___ Records provided ___

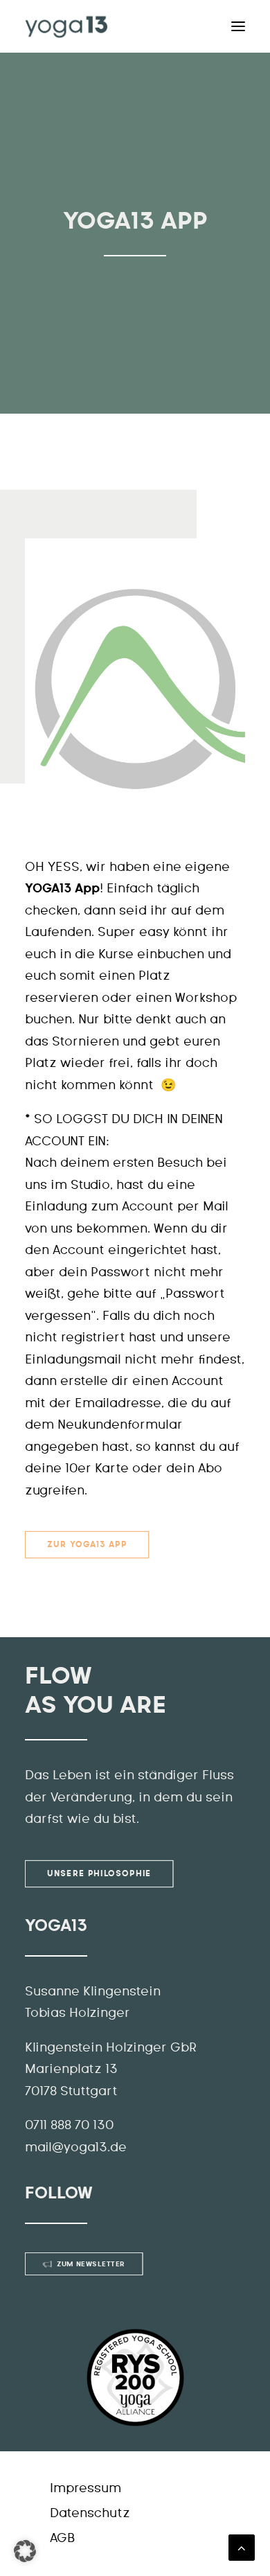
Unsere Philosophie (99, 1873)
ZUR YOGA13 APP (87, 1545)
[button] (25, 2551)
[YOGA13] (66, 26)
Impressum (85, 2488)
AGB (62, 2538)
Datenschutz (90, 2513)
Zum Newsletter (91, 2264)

___
___ Records provided ___

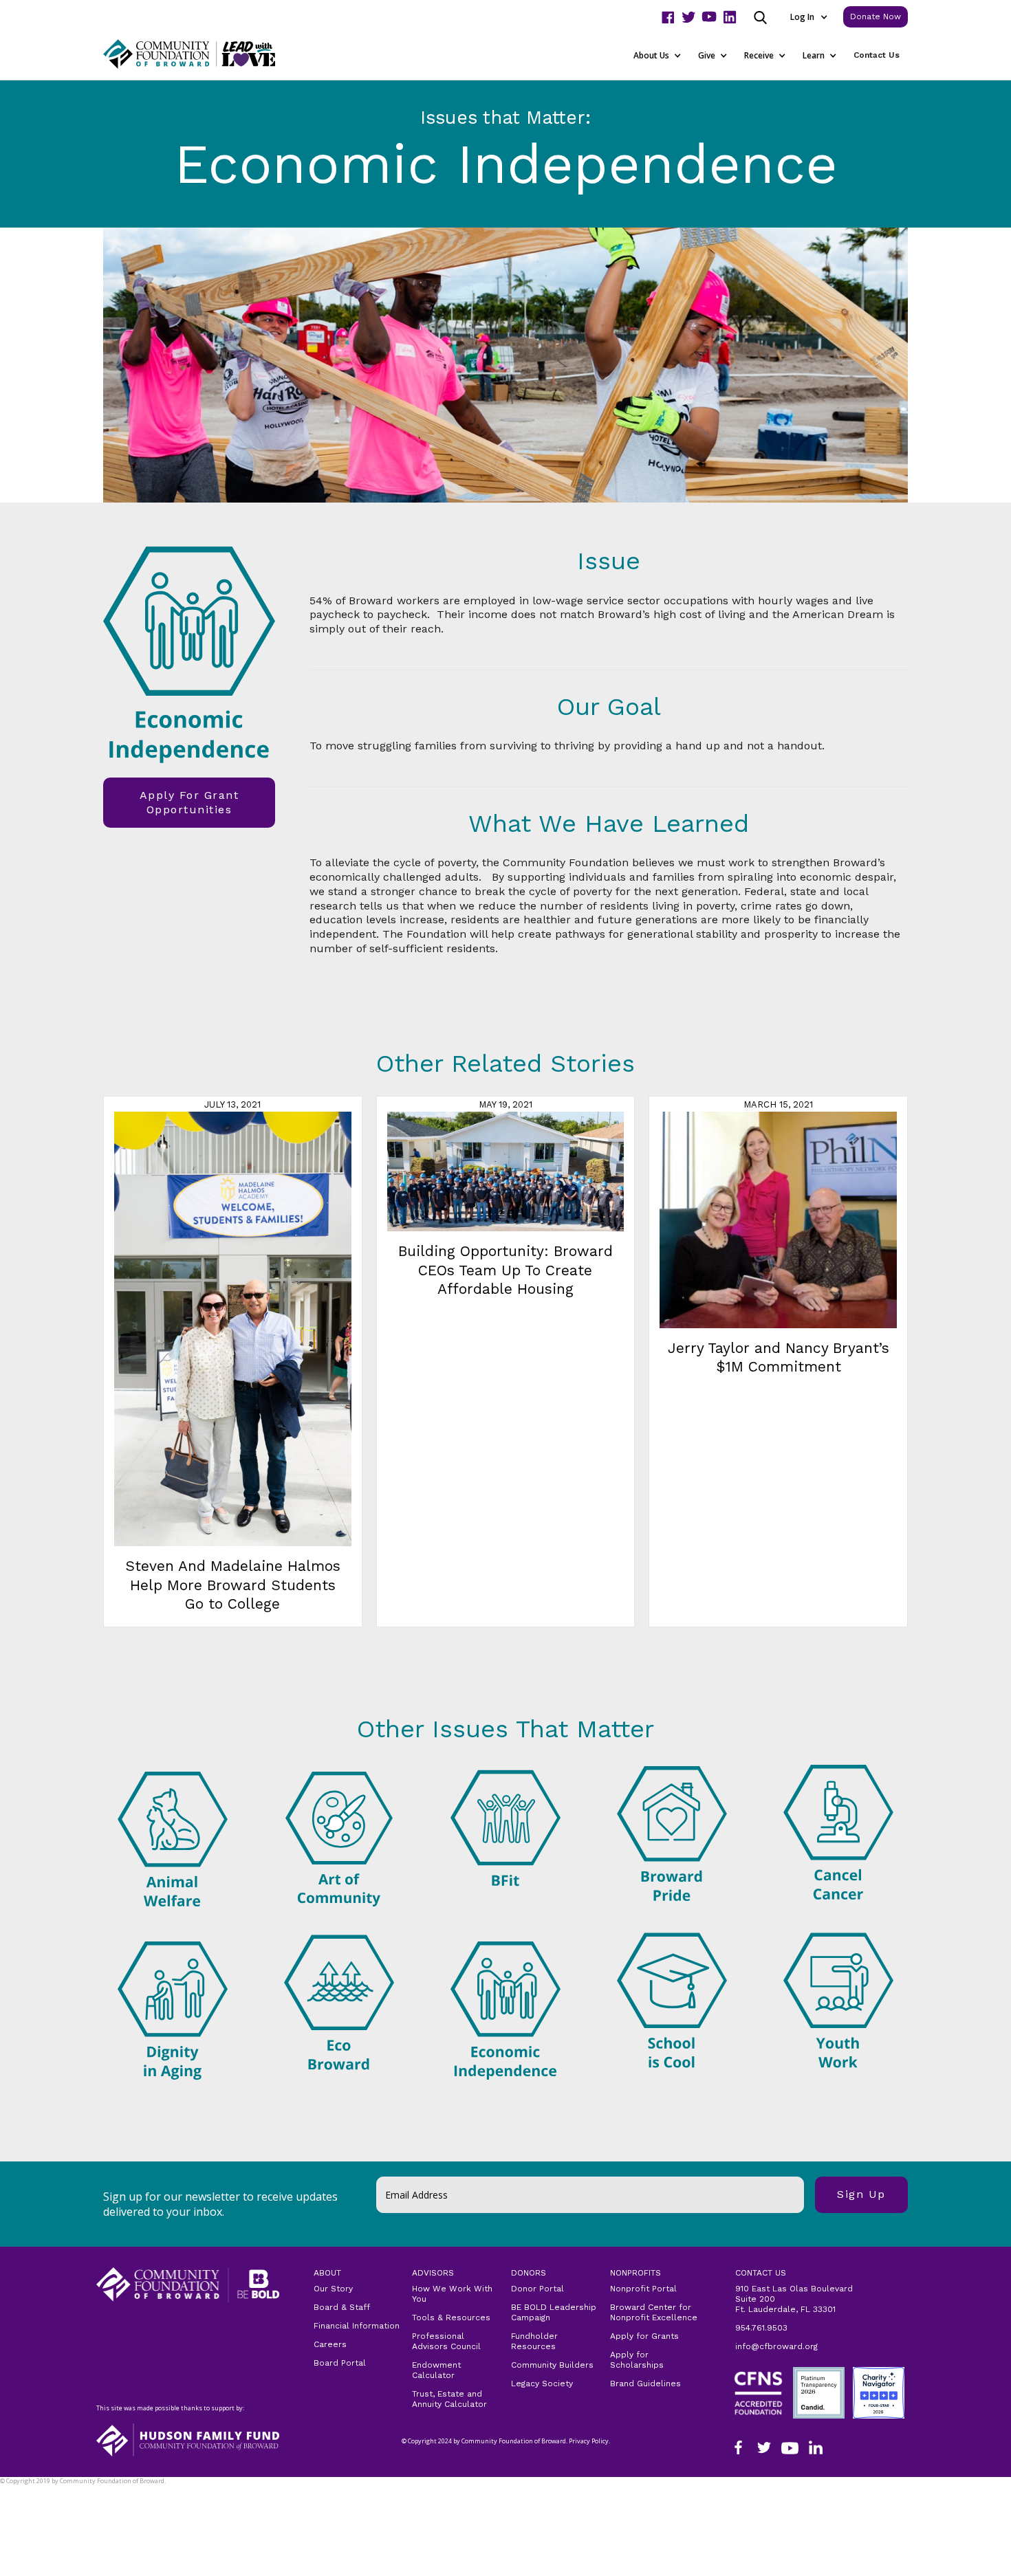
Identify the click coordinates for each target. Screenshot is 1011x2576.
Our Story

___

What is expected: Above are the entries. Output exactly the lines beginning with the line that has "[button] (25, 2551)" and ending with the line that has "Zum Newsletter (91, 2264)".

Result of this task:
[button] (25, 2551)
[YOGA13] (66, 26)
Impressum (85, 2488)
AGB (62, 2538)
Datenschutz (90, 2513)
Zum Newsletter (91, 2264)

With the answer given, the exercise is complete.